As I prepare to re-build my portfolio, I’ve been spending a lot of time just getting caught up on everything I’ve missed over the past year and a half. OK, well I haven’t been completely out of the loop, it just feels that way.
But as I go through my portfolio I’m treating it as a project. Starting out with content, building a site map and letting that lead to design.
The most frustrating part of the HTML5s is reading about built in form validation, easy video/audio and semantic tags that describe their content is the variations in browser support. So I’ve come up with a short list of things you can do now, that work across all browsers and don’t require JavaScript help.
Doctypes
Everyone’s seen this:
- <!DOCTYPE html PUBLIC “-//W3C//DTD XHTML 1.0 Strict//EN” “http://www.w3.org/TR/xhtml1/DTD/xhtml1-strict.dtd”>
It’s excessively long and hard to memorize, and I have a 25 character Windows XP code committed to memory.
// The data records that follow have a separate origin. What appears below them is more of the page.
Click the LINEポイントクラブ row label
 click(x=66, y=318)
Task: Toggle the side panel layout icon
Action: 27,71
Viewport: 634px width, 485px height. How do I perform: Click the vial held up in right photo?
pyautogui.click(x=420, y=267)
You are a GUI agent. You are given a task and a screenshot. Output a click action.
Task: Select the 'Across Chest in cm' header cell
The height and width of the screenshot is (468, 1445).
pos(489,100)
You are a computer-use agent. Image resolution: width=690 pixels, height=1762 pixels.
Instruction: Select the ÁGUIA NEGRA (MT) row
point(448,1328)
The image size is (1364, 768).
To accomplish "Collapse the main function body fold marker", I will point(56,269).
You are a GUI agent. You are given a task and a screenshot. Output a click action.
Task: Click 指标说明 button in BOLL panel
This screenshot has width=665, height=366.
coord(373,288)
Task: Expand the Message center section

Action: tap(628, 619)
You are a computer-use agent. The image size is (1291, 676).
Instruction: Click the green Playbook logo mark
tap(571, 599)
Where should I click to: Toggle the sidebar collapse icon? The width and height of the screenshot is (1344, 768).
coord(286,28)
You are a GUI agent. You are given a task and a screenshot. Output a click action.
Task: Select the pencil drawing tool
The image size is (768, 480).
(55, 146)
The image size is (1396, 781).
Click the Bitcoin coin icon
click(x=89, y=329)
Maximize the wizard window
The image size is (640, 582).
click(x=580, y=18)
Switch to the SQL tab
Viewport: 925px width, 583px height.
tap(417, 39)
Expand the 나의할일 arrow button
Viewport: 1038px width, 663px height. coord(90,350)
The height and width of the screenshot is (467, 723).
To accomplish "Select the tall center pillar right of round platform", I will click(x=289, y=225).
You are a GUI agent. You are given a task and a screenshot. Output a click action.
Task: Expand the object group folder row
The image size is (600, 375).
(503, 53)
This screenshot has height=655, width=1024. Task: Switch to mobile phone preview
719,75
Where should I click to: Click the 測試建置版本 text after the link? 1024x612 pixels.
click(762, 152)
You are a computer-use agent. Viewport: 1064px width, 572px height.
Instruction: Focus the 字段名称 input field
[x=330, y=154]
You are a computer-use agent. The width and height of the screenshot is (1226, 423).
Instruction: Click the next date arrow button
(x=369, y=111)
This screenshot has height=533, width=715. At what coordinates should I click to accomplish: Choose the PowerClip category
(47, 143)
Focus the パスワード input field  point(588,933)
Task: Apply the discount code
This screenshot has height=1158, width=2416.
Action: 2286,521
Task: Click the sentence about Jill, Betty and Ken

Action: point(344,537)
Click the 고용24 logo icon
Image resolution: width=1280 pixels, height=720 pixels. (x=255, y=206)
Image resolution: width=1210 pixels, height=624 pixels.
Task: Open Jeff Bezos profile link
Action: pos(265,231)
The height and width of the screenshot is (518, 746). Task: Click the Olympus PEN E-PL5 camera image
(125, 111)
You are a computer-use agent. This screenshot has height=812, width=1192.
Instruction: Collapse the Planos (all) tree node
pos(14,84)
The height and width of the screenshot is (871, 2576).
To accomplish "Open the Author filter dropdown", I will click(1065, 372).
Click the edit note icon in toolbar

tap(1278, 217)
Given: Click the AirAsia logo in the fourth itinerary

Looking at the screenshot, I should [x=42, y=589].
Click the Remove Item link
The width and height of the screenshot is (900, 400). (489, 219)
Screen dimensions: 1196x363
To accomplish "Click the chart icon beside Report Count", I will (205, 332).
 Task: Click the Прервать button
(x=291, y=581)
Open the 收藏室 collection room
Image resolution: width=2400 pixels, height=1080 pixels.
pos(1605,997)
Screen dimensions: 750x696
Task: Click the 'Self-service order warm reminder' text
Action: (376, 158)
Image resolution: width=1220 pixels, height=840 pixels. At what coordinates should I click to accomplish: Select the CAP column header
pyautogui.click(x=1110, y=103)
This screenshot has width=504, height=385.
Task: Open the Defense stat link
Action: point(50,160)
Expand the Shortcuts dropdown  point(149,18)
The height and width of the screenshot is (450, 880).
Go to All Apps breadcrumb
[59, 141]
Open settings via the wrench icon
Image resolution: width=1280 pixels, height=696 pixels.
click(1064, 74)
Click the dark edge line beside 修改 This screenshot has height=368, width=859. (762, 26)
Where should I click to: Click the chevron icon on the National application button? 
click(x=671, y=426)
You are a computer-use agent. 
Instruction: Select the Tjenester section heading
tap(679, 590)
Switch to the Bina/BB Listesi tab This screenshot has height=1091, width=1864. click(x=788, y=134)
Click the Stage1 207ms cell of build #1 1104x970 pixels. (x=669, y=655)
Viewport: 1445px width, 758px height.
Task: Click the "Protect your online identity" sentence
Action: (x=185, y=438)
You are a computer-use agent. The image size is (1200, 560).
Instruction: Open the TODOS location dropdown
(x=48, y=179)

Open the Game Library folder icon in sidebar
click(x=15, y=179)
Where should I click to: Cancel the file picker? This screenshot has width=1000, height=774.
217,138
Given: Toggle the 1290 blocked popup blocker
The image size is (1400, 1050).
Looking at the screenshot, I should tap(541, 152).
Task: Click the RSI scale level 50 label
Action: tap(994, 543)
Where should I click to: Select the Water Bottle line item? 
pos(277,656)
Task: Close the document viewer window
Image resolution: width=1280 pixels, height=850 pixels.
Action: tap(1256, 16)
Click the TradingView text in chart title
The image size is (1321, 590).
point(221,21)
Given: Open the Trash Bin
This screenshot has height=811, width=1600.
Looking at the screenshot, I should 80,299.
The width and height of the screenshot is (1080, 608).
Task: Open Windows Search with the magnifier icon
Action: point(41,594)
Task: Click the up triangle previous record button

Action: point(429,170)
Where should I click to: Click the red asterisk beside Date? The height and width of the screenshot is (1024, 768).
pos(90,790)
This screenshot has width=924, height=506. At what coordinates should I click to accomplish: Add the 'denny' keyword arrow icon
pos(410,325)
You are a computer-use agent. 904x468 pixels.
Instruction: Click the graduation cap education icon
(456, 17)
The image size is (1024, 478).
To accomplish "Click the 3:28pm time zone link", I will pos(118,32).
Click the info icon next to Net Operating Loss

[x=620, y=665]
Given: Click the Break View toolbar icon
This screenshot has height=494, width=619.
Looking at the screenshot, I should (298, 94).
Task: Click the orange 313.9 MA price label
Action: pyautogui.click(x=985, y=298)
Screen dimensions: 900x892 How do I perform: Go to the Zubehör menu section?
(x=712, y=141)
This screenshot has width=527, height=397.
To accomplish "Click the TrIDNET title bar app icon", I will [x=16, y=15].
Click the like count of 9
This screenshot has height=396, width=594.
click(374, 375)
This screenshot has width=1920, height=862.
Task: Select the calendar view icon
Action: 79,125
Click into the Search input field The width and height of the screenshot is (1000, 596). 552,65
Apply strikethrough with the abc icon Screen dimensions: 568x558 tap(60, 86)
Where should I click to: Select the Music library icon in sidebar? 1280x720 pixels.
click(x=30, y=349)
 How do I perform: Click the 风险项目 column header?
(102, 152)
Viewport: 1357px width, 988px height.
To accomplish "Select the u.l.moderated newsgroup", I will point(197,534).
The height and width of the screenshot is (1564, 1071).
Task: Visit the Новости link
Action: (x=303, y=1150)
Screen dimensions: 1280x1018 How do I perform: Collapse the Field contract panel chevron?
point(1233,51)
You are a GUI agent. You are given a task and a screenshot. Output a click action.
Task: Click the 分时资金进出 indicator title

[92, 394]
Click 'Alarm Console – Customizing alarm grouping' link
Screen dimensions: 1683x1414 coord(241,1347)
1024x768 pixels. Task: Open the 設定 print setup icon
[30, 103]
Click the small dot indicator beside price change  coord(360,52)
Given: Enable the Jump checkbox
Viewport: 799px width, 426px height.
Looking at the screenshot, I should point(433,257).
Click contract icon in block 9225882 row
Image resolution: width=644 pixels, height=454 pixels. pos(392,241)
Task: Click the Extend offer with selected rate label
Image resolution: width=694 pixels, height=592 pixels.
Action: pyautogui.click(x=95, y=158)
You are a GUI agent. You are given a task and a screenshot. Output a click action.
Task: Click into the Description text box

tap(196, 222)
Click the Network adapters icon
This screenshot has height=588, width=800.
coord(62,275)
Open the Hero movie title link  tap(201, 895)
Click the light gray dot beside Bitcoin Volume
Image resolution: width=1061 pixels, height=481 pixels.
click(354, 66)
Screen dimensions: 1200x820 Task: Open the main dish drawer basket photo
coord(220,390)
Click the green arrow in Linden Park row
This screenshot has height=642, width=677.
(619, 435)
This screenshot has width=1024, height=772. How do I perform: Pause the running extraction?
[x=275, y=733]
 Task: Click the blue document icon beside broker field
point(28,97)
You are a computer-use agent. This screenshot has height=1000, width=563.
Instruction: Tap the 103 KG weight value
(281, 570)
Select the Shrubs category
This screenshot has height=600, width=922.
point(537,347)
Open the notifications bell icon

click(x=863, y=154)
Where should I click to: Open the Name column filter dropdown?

Wouldn’t it be great to get rid of it? Well here is the HTML5 doctype, and you can start using it today:
- <!DOCTYPE html>
Charset
Not really revolutionary, but somewhat space saving, the meta charset declaration can be reduced from:
- <meta http-equiv=”Content-Type” content=”text/html; charset=UTF-8″ />
To:
- <meta charset=”UTF-8″ />
Other Space Savers
Script tags can be reduced to:
- <script src=”file.js”></script>
And those bad in-line styles can be wrapped in:
- <style>display: block;</style>
What Else?
Well sadly, nothing, without consideration for certain browsers that shall remain nameless. You can start to use HTML5 tags for some really semantic markup, but styling them can be problematic as some older, very widely used, browsers have no idea what you are talking about. You can use the HTML5 Shiv, but then you are requiring JavaScript.
Video tags are a great way to avoid having to pay for a quality flash player. But, if your browser supports the video tag, there is no guarantee it will support your format. You can convert your file to another format, but that’s making life hard again.
One day we can put all this talk behind us. It’s both scary and exciting to think that IE9 beta was released just last week. IE9 has implemented a ton of HTML5 features and done some crazy canvas optimizations. Yet IE6 still refuses to die and supporting 4 versions of IE is not very exciting news.